## Data listing
+ + + + +
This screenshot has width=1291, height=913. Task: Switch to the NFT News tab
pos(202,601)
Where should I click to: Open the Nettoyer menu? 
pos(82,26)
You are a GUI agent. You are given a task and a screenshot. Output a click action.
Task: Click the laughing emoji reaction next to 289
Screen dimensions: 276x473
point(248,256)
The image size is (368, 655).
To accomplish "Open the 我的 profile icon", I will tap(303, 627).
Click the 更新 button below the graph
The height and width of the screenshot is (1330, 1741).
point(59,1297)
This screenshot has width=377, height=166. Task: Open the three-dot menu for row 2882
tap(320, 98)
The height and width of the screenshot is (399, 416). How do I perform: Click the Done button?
+ + + + +
## What you should do
All of the entries above are to be written out again exactly.

## Response area
This screenshot has width=1291, height=913. Task: Switch to the NFT News tab
pos(202,601)
Where should I click to: Open the Nettoyer menu? 
pos(82,26)
You are a GUI agent. You are given a task and a screenshot. Output a click action.
Task: Click the laughing emoji reaction next to 289
Screen dimensions: 276x473
point(248,256)
The image size is (368, 655).
To accomplish "Open the 我的 profile icon", I will tap(303, 627).
Click the 更新 button below the graph
The height and width of the screenshot is (1330, 1741).
point(59,1297)
This screenshot has width=377, height=166. Task: Open the three-dot menu for row 2882
tap(320, 98)
The height and width of the screenshot is (399, 416). How do I perform: Click the Done button?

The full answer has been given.